#### Brief
Copy the lines word for word, starting at the line that contains "Screen dimensions: 1280x719" and ending after the line that contains "click(x=770, y=687)", with both included. Leave the pictures out of your copy.

#### Data
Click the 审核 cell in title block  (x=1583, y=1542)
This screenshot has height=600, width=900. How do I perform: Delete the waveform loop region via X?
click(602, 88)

--

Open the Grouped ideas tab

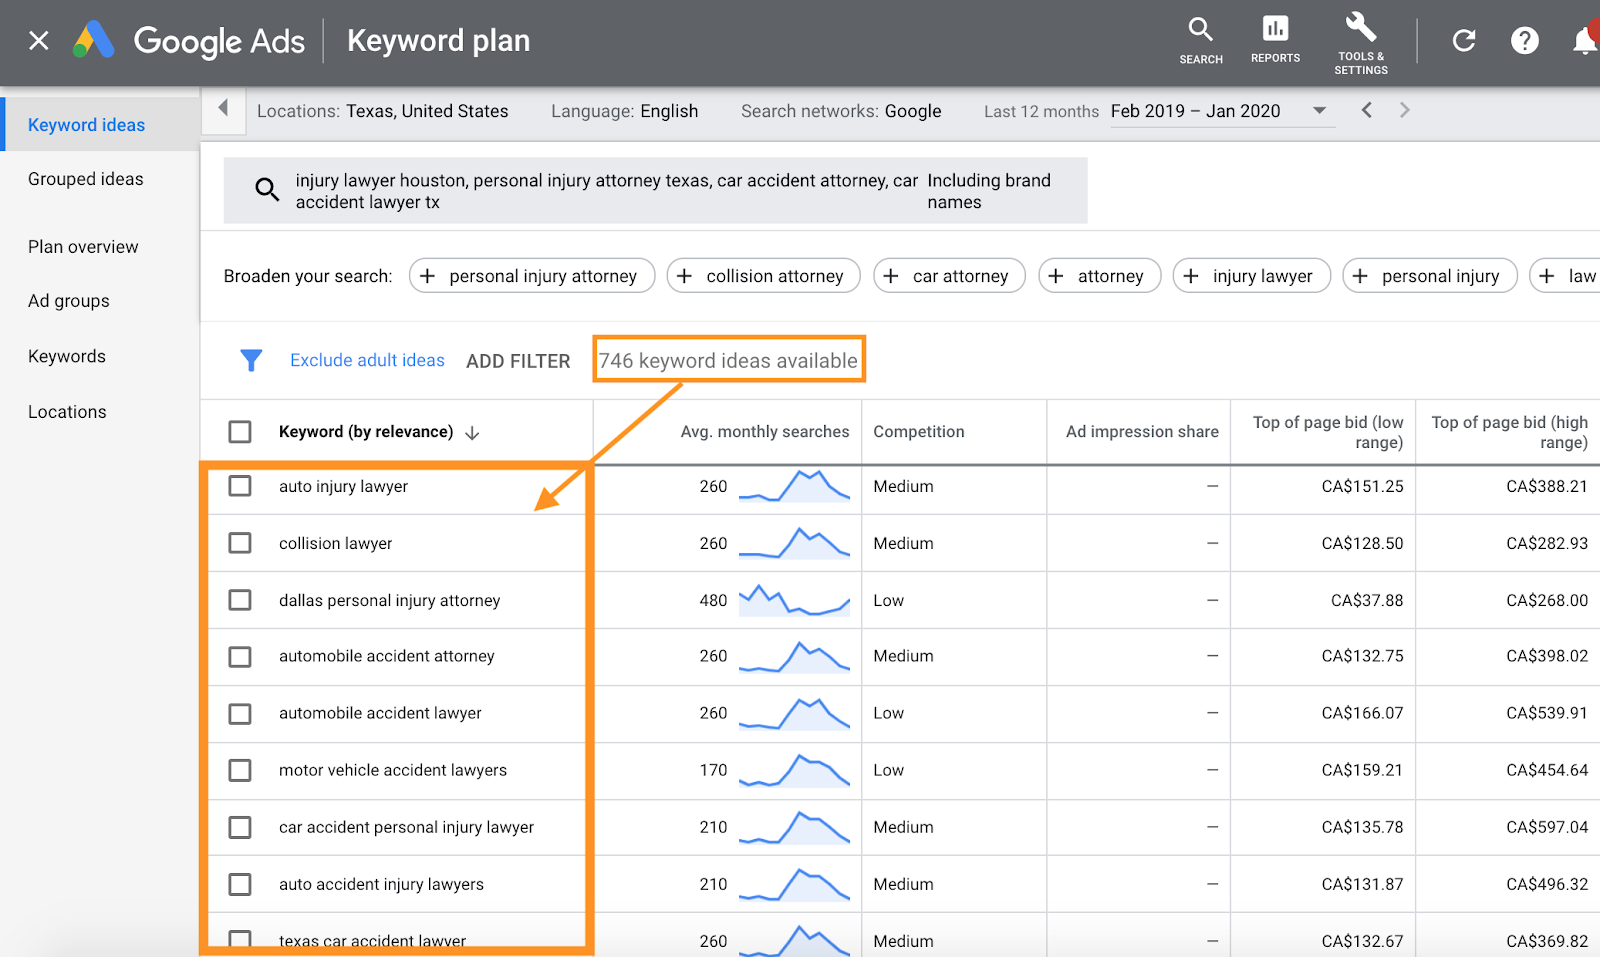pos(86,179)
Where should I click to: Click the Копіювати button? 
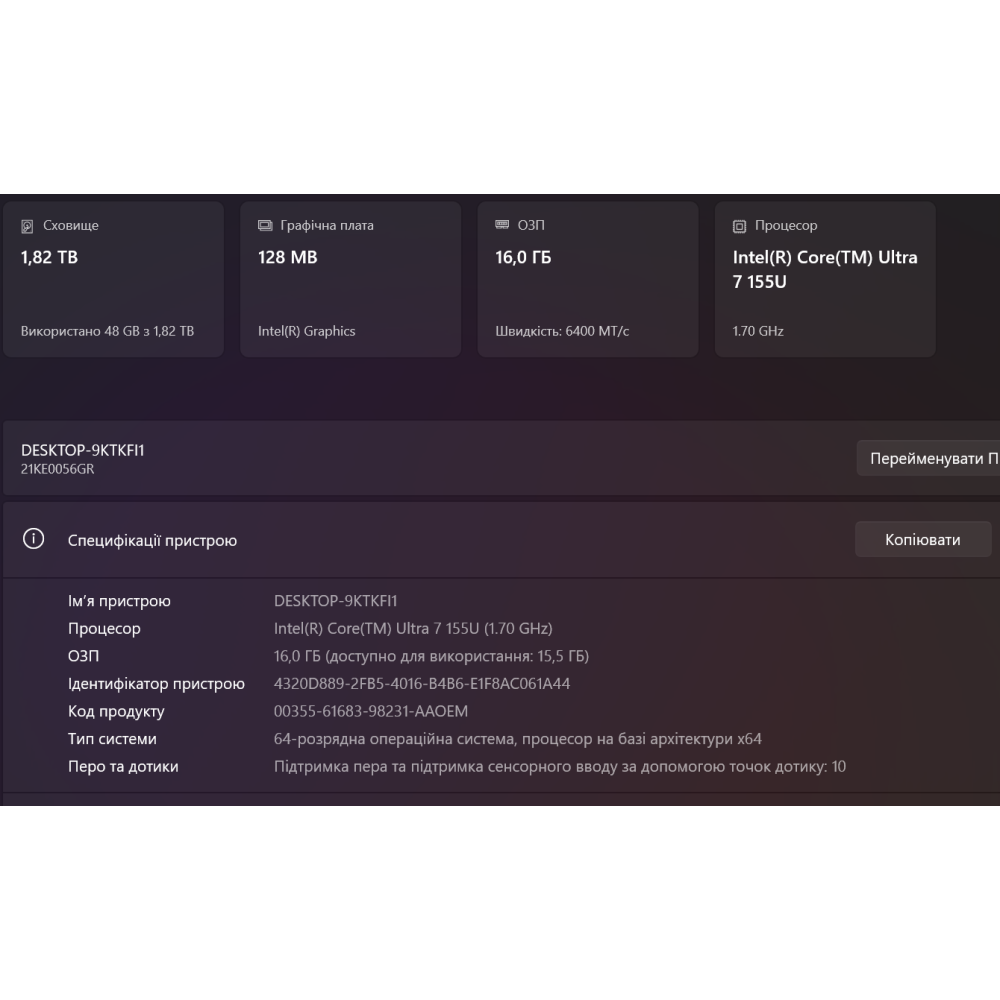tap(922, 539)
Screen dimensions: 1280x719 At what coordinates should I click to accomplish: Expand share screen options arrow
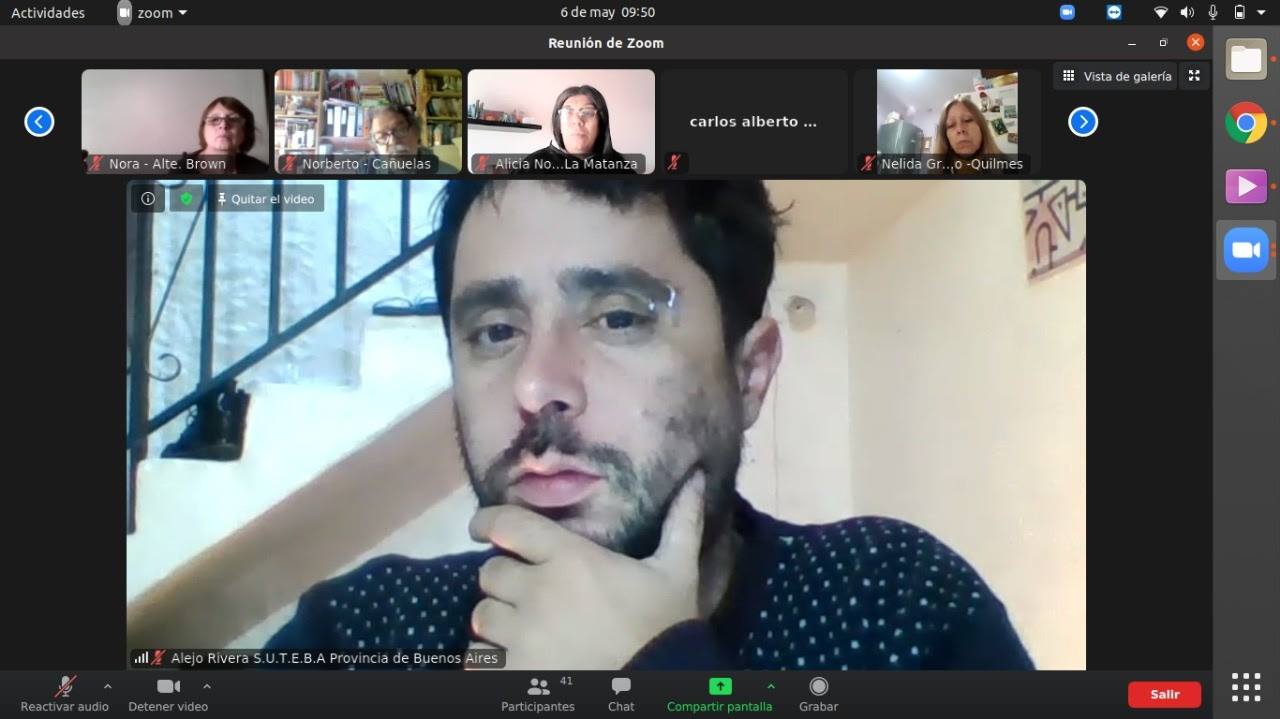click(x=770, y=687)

#### Answer below
Screen dimensions: 1280x719 At what coordinates should I click to accomplish: Expand share screen options arrow
click(x=770, y=687)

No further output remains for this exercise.